Set down exactly the lines in the records below that run from the line with "You are a computer-use agent. This" to the line with "Click the Účetnictví ledger icon", inclusive, and nothing more.
# # # # #
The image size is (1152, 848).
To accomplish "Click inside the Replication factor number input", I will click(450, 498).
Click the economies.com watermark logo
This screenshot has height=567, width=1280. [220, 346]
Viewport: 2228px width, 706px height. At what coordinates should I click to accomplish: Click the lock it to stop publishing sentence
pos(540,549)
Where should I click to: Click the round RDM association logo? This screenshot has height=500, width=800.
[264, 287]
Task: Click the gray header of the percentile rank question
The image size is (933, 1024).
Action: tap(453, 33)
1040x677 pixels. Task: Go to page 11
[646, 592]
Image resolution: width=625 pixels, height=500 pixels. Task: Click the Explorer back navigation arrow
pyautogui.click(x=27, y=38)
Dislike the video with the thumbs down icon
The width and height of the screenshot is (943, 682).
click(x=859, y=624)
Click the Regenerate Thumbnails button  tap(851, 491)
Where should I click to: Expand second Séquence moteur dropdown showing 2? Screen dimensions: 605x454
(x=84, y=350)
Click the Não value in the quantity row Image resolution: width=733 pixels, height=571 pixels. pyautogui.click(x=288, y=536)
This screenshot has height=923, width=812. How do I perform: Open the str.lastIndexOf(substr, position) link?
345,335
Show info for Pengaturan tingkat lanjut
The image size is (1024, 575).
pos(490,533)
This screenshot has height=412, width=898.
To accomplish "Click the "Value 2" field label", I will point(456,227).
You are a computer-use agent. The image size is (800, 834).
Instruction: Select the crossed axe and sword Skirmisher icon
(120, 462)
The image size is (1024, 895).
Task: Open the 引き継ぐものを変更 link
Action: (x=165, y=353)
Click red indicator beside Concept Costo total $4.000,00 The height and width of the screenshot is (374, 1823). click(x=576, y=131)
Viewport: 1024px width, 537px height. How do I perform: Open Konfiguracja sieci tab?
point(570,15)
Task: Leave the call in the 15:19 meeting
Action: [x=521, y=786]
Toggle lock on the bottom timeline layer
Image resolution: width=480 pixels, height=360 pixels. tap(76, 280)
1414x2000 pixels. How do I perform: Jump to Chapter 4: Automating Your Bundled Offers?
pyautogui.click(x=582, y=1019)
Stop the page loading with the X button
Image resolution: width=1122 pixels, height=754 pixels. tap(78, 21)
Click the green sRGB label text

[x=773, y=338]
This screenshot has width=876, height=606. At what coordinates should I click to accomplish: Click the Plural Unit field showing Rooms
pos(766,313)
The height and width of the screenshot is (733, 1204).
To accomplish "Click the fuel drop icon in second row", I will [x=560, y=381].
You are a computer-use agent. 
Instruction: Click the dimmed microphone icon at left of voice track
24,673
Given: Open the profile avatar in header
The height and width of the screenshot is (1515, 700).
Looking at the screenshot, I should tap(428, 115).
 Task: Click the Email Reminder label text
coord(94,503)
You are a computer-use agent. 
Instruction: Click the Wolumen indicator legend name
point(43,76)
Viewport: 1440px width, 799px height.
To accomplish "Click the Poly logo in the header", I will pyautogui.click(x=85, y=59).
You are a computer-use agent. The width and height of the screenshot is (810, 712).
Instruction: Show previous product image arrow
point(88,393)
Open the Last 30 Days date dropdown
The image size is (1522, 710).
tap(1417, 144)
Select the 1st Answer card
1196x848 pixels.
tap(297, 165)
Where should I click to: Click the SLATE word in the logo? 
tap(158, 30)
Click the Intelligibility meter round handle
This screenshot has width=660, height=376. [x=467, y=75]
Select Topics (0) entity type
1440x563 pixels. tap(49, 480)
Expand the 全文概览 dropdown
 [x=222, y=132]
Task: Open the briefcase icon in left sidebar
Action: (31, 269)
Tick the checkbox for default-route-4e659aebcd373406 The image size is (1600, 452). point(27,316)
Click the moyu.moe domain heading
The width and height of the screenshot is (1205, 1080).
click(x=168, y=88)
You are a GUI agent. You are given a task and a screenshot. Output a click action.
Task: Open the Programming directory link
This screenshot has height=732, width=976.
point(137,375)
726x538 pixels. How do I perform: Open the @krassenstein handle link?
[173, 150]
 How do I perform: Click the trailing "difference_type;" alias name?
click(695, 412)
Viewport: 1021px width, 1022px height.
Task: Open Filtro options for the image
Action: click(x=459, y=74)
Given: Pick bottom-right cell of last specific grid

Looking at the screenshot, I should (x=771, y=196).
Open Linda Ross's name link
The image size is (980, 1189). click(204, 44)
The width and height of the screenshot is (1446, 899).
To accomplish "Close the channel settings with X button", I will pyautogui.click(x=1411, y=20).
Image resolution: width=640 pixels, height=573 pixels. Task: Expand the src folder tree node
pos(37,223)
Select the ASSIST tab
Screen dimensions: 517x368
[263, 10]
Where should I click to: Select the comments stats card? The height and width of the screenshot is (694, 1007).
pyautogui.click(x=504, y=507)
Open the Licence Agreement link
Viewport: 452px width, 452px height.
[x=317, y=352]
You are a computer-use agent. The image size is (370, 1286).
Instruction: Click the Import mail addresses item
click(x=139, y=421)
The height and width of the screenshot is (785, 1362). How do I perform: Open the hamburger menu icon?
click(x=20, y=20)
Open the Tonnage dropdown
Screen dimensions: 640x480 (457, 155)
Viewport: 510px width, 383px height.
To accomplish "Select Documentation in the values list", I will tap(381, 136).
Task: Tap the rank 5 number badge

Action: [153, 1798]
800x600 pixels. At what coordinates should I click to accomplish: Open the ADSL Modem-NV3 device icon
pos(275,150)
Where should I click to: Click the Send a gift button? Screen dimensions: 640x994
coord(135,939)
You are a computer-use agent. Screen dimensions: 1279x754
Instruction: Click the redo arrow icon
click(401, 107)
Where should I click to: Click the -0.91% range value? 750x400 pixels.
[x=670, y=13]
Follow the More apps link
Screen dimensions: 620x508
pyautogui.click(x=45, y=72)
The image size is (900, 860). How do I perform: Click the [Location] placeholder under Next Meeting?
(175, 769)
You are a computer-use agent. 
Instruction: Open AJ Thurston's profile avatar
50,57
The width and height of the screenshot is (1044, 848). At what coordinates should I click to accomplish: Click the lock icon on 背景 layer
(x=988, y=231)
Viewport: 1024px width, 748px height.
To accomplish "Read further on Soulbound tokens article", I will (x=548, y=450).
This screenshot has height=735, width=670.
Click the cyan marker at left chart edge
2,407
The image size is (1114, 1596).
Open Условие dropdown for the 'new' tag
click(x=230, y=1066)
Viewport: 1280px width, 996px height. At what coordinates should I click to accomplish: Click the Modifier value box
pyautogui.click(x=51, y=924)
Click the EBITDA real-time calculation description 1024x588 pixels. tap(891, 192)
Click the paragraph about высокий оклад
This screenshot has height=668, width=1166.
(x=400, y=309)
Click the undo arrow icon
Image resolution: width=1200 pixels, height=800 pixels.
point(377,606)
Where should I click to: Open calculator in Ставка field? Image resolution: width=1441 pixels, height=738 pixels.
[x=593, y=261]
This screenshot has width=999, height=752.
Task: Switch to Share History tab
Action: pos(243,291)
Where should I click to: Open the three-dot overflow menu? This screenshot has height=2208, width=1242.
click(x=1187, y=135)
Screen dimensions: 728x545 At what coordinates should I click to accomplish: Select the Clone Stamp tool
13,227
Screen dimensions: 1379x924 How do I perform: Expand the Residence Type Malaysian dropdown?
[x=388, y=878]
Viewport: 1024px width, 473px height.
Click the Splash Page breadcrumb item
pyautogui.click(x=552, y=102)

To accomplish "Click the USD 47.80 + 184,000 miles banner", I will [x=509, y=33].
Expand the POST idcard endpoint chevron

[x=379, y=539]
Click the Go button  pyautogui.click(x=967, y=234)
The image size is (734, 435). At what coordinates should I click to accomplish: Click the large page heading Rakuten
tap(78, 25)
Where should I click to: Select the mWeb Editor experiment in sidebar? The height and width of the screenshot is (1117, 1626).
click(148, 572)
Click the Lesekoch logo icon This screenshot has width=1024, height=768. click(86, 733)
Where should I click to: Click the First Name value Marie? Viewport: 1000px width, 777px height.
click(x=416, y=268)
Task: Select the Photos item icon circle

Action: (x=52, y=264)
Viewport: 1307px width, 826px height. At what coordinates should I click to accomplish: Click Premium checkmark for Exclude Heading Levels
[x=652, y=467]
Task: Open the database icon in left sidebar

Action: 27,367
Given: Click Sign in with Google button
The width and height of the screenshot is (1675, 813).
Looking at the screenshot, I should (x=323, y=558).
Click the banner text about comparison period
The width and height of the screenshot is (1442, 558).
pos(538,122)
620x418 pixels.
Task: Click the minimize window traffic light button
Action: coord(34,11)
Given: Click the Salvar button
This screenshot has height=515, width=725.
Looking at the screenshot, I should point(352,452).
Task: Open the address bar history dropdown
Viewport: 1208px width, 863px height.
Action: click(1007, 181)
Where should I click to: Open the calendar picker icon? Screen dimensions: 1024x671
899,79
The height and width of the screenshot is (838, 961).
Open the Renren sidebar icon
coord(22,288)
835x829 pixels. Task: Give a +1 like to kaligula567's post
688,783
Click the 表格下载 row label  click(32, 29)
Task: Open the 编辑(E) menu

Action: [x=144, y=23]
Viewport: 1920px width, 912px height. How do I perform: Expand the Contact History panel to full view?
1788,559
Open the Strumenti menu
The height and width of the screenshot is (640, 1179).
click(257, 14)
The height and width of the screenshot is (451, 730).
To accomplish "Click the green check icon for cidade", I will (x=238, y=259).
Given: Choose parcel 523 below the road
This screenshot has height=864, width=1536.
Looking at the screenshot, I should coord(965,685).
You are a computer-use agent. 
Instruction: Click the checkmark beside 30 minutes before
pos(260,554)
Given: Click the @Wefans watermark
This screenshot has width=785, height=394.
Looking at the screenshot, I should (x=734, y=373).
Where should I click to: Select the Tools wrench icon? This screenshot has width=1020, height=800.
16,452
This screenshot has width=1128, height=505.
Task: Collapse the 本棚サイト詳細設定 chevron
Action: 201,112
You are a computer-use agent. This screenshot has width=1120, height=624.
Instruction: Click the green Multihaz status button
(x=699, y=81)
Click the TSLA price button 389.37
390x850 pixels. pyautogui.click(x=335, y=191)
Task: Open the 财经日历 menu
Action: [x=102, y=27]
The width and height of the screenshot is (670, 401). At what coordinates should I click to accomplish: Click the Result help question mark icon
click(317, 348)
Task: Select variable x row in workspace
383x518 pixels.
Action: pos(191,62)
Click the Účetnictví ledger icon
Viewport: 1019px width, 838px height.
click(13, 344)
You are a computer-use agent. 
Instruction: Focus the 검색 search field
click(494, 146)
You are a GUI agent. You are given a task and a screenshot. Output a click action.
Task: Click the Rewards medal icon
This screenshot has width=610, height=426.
# # # # #
Solution to the problem ▸
You are a computer-use agent. This screenshot has width=1120, height=624.
Instruction: Click the green Multihaz status button
(x=699, y=81)
Click the TSLA price button 389.37
390x850 pixels. pyautogui.click(x=335, y=191)
Task: Open the 财经日历 menu
Action: [x=102, y=27]
The width and height of the screenshot is (670, 401). At what coordinates should I click to accomplish: Click the Result help question mark icon
click(317, 348)
Task: Select variable x row in workspace
383x518 pixels.
Action: pos(191,62)
Click the Účetnictví ledger icon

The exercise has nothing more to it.